One of the more memorable moments in the Indianapolis 500 winner’s circle came in 1969, when car owner Andy Granatelli planted a kiss on driver Mario Andretti.
Two years earlier a gearbox problem with three laps remaining had kept Granatelli and driver Parnelli Jones out of the winner’s circle.
Granatelli was honored Saturday night at the 14th annual Paralysis Project of America sports legends awards dinner at the Omni Hotel, and he was introduced by Jones.
“One good thing [about not winning in 1967],” Jones said, “was that Andy didn’t get a chance to kiss me.”
When Granatelli arrived at the lectern, the first thing he did was kiss Jones -- on the lips.
Trivia time: What was unique about the car Jones drove in the 1967 Indianapolis 500?
Andy is a dandy: Besides Granatelli, others honored at Saturday night’s charity affair were Bill Sharman, Bob Mathias, Eric Dickerson, jockey Earlie Fires and Channel 4’s Fred Roggin. Presenters, in addition to Jones, included John Wooden, Bob Seagren and Gary Stevens.
But it was Granatelli who stole the show. After kissing Jones, he pulled off another surprise by auctioning off four Indy 500 packages that included his personal tickets to this year’s race, pit passes and a pre-race dinner with celebrities such as Carol Burnett and Jay Leno.
Each package went for $12,000, so in about five minutes Granatelli raised $48,000 for spinal cord injury research.
Money maker: Granatelli made the fuel and oil additive STP a household name. Said dinner emcee Al Michaels: “I never knew what STP did, but to this day I still buy it.”

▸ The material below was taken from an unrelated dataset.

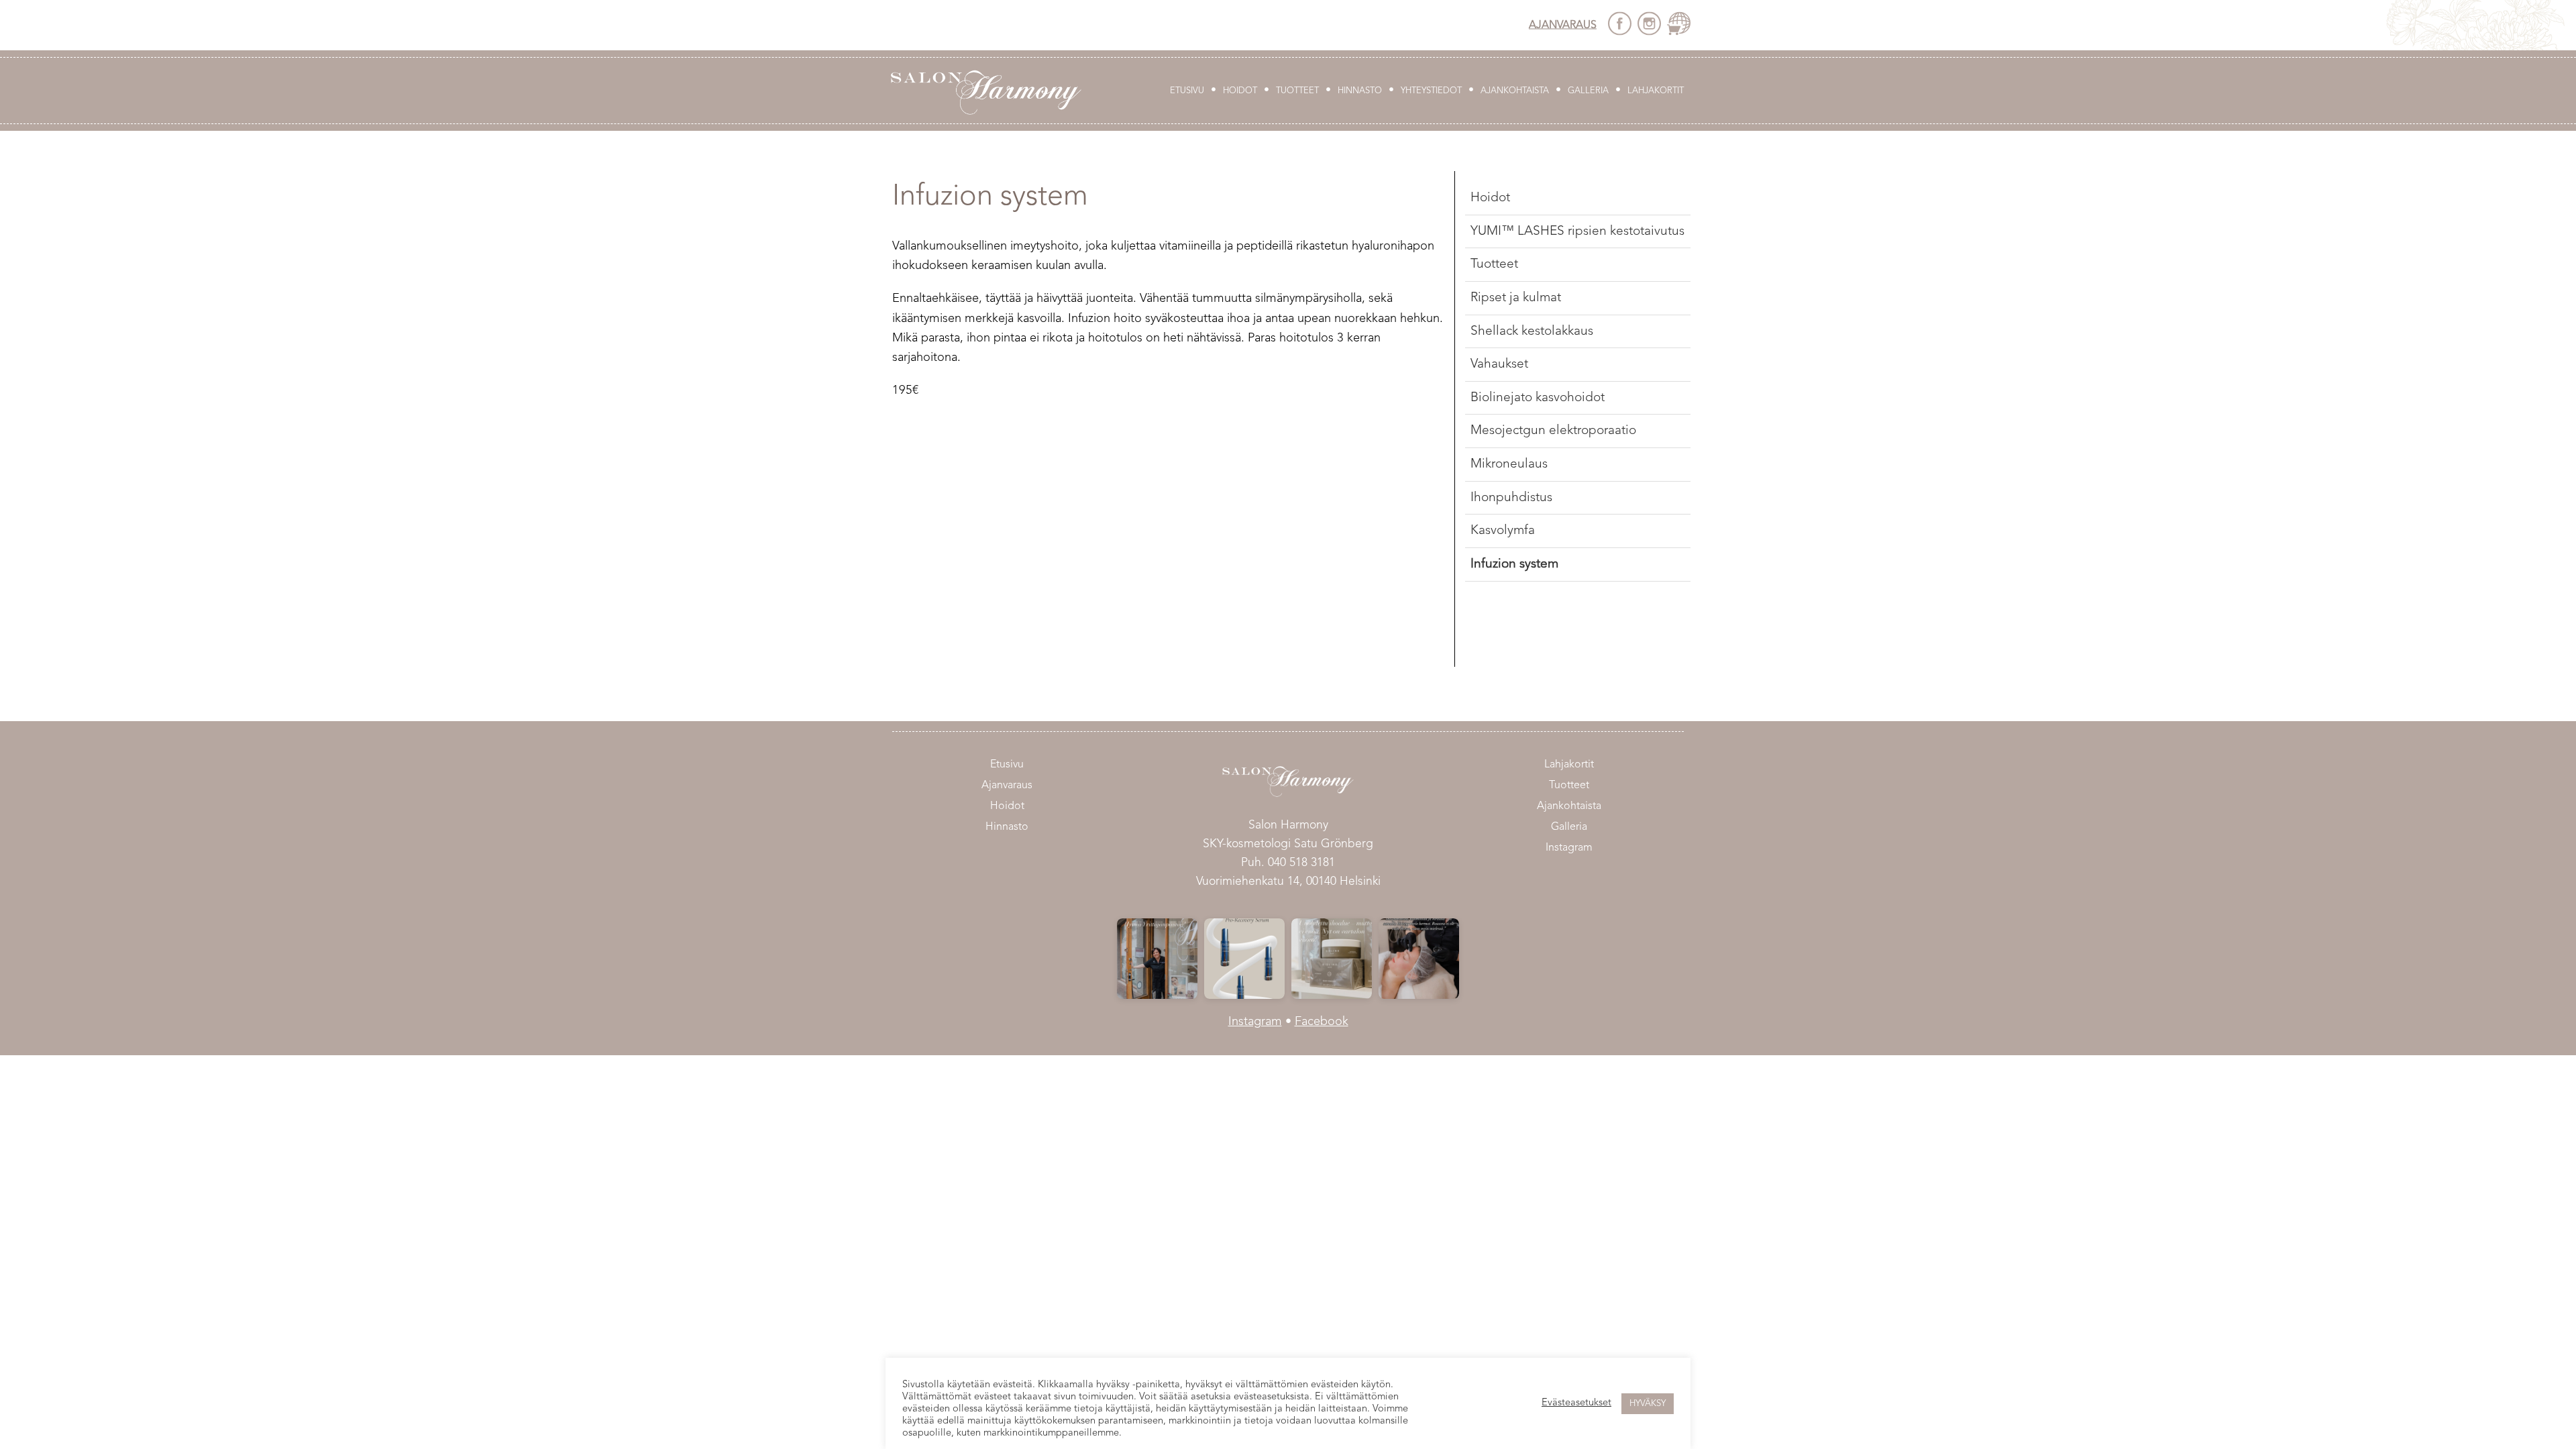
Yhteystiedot (1431, 91)
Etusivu (1187, 91)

Said Granatelli: “I’ll tell you what STP did. It made me a multimillionaire.”
Small-world story: Mathias and Sharman come from two California towns about 20 miles apart in the San Joaquin Valley. Mathias is from Tulare, Sharman from Porterville.
Sharman, a star in football, basketball, baseball, tennis, and track and field at Porterville High, told Mathias that as a junior in 1943 he beat Mathias’ older brother Gene to win the Tulare County shotput championship.
Sharman, careful not to sound as though he was bragging, said, “But I only won by about a quarter of an inch.”
Looking back: On this day in 1960, the U.S. Olympic hockey team scored six goals in the third period to defeat Czechoslovakia, 9-4, and win the gold medal at Squaw Valley, Calif.
Trivia answer: Jones’ car was turbine-powered. Rule changes made the turbine car obsolete.
And finally: Another honoree at the Paralysis Project dinner was Roman Reed of Fremont, Calif., who in 1994, as a sophomore linebacker for Chabot College in Hayward, was paralyzed while making a tackle.
When it was his turn at the lectern, Reed, who earlier had posed for pictures, including one with Wooden, said, “I can’t believe the greatest coach in the history of sports asked me for my autograph.”